This is more work. It is also significantly faster than rebuilding everything later.
Phase Six: Run the Pilot with Hard Gates
Your pilot should have at least three structured checkpoints.
- At day thirty, confirm technical viability. Does it work with real data? Do the numbers still make sense?
- At day sixty, test integration. Can it connect to the required systems? Do the users understand it?
- At day ninety, make the go or no-go decision. Are the criteria met? Is the business case intact? Is the scale-up plan viable?
Do not extend these gates. Make the call.
Phase Seven: Plan the Transition Before It Ends
The most common reason that good pilots fail to scale is that nobody plans for what happens next. As you approach the end of the pilot, document the transition.

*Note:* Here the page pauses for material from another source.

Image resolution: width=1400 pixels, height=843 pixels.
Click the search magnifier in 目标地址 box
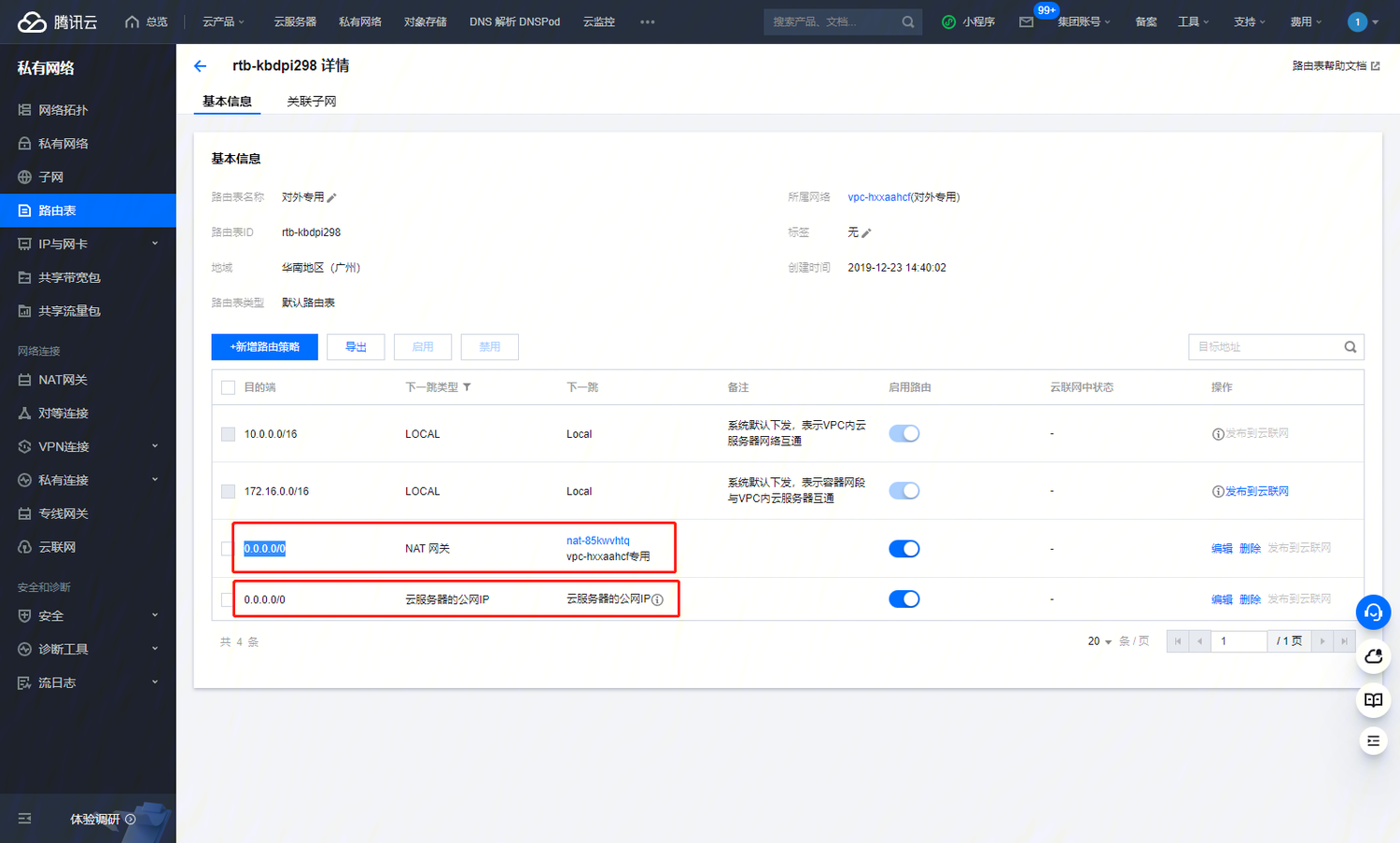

- Who takes ownership of the system?
- What will the first thirty days look like in production?
- Where is the funding coming from?
- What will be scaled first, and what risks will that introduce?
- What is the rollback plan if something breaks?
If these questions are not answered before the pilot concludes, the likelihood of success drops sharply. You need to consider probably the worst case question and scenario from a risk perspective.
The pilots are so successful, can't we just turn it on everywhere?
A runaway success pilot brings the greatest risk of all, in addition to failure you should have a plan for success, and rapid scaling. Including the costs, risks and resource requirements, resource includes training, operational staff, releasing the innovation / pilot team from becoming the 'forever support team'.
Change is Human, Not Technical
The final insight may upset your engineering team. The success of your pilot does not depend on technical excellence. It depends on change management.
Most pilots are 70% people, not software engineering. Most pilots do not plan for that.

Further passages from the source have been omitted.